Written evidence submitted by Prover Technology (RTC0029)
Executive summary
- Prover Technology is a leading supplier of software products that are used for reducing effort and calendar time in development and safety approval of rail control systems. A number of railway infrastructure managers have standardized on using the company’s software products for certain types of rail control systems (e.g. Swedish Rail, Norwegian Rail, freight railroad Canadian Pacific and the metros of Paris, New York and Stockholm). The products are used for rail control systems by most of the larger suppliers in on-going projects in North America, Europe and Asia.
- The schedule targets formulated by the Digital Railway pose several challenges. This document is primarily concerned with schedule challenges for track-side rail control systems (interlocking and RBC) for the Digital Railway, thus excluding challenges specific to on-board (ETCS) and traffic management (TMS).
- The Digital Railway plans to install new train control systems to increase traffic capacity. The choice to install ERTMS rather than conventional signalling technology may be the most efficient option, at least long-term, while there are many question marks related to the success of the ERTMS initiative to date, and the efficiency with which such systems can be commissioned.
- To deliver the Digital Railway, the traditional narrative for development and safety assessment of train control systems has to be abandoned. Traditional methods are too labour-intensive and time-consuming to meet the objectives and schedule for the Digital Railway.
- The processes by which new products and systems are approved for revenue service are critical for the success and schedule targets of the Digital Railway. Especially, the Digital Railway requires software-automated creation of safety evidence for new train control systems based on mathematical proof, to dramatically reduce the effort and calendar time required for safety assessment and certification of sub systems/components. This is a generic method for efficient and reliable creation of safety cases, reducing the work required to establish the safety evidence for each implementation to a minimum. Traditional safety assessment carried out by ‘principles testers’ constitute a bottleneck and source of uncertainty, due to differing interpretations of what is required, creating significant risks for cost increase and schedule delay.

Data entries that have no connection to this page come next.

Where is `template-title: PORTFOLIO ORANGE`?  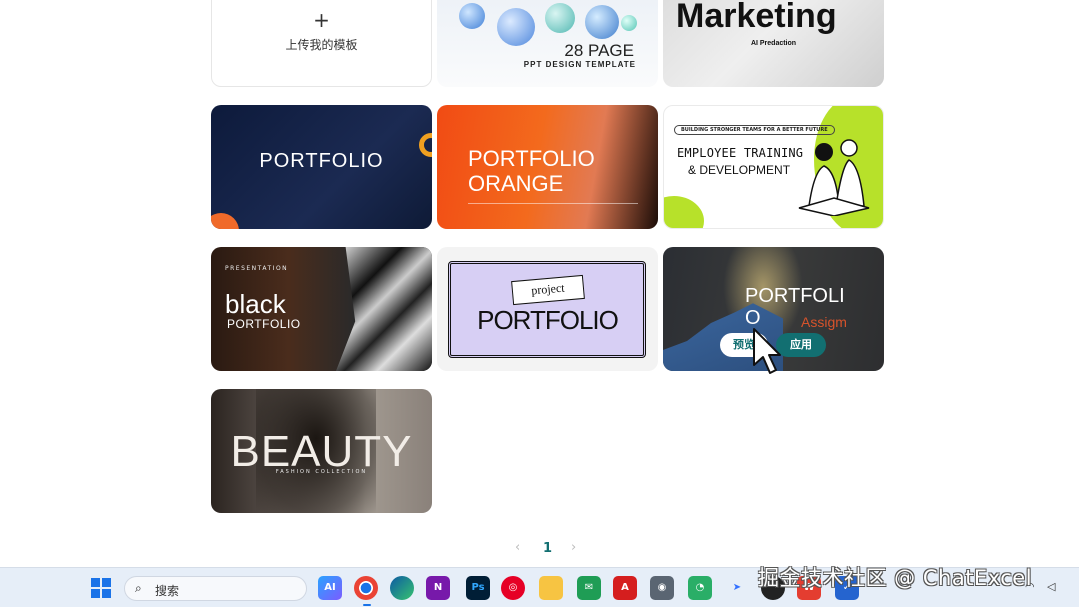
template-title: PORTFOLIO ORANGE is located at coordinates (532, 171).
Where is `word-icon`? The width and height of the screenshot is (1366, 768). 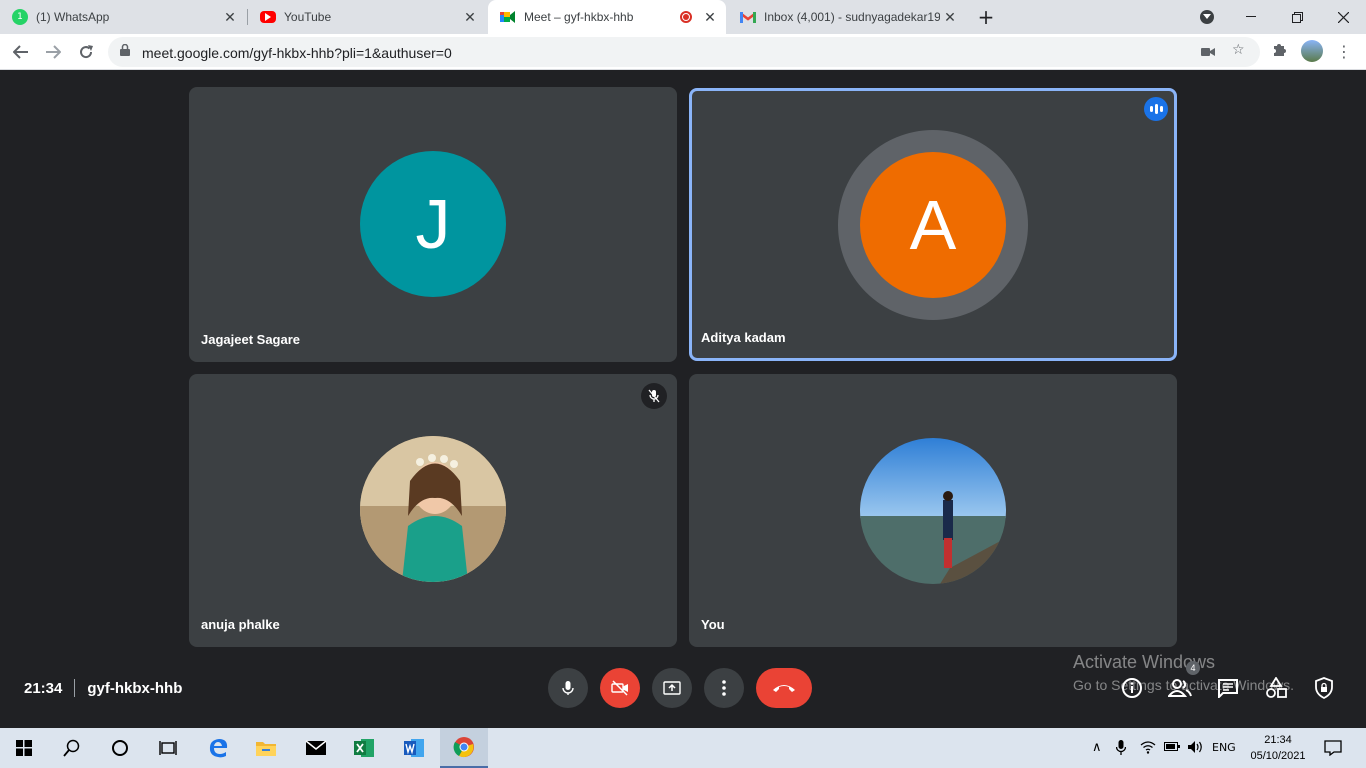 word-icon is located at coordinates (414, 748).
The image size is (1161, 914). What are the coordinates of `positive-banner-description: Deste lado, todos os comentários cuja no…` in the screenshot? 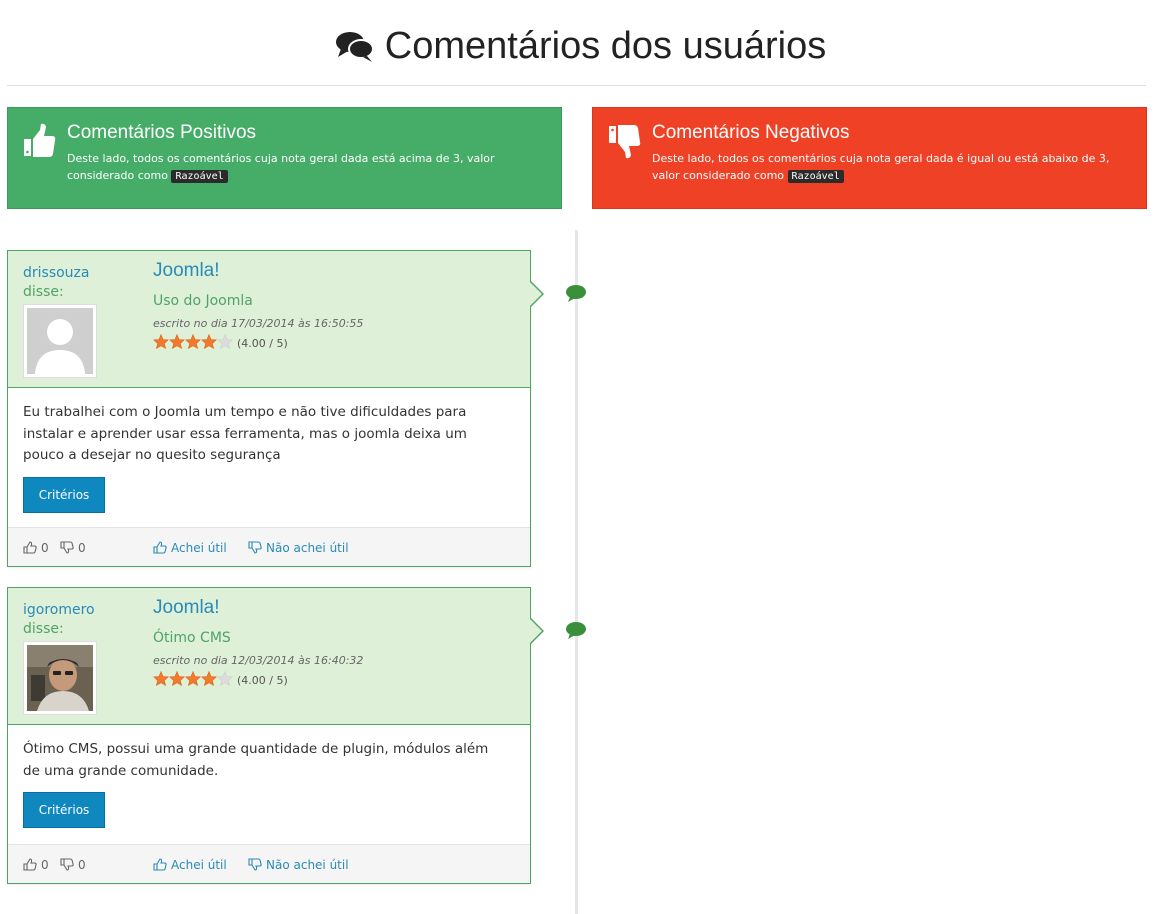 It's located at (307, 168).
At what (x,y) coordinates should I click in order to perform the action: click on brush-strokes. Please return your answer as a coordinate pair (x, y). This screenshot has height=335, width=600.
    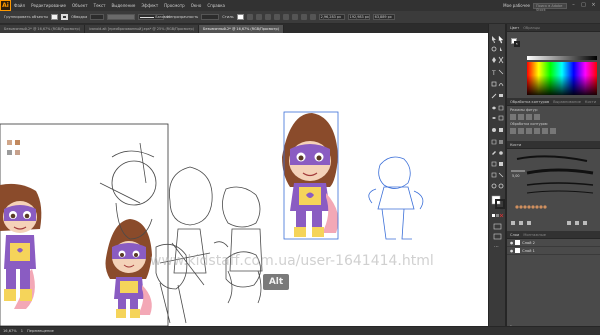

- The success of the Digital Railway requires that modern methods are used for development and safety approval of new train control systems. This is mature technology that is commercially available, as presented at the IRSE Presidential Programme meeting on Dec 8, 2015; once non-recurring engineering work has been completed, generation of a specific interlocking including testing and proof-based safety evidence creation can be completed in just one day. This is significantly more efficient than traditional methods, which typically consume calendar months up to a year or more to accomplish the same result.
Proposals
The following proposals are intended to assist in letting go of the traditional narrative for development and safety assessment, and to achieve significant savings in cost and commissioning time in parallel with large improvements in safety. To this end, the Digital Railway should ensure that:
- UK legislation allows for safety assessment and certification of train control sub systems to be based on mathematical proof of safety requirements, with such safety evidence being created by trusted software products.
- Standard interfaces and safety requirements for interchangeable wayside train control system equipment (from different vendors) are established, to benefit from automatically created safety evidence based on proof of safety requirements and automated design.
- A strong central engineering group is established to co-ordinate and maintain signalling system principle specification standards for the Digital Railway, including standard interfaces and vendor-neutral safety requirement specifications. This group’s specifications should establish the design of the signalling systems, required to ensure there is one national solution for signalling and train control, with the risk of multiple variations being managed out. This group’s work should benefit from modern, vendor-neutral software automation tools and practices, as well as experts in applying such modern software engineering tools and methods.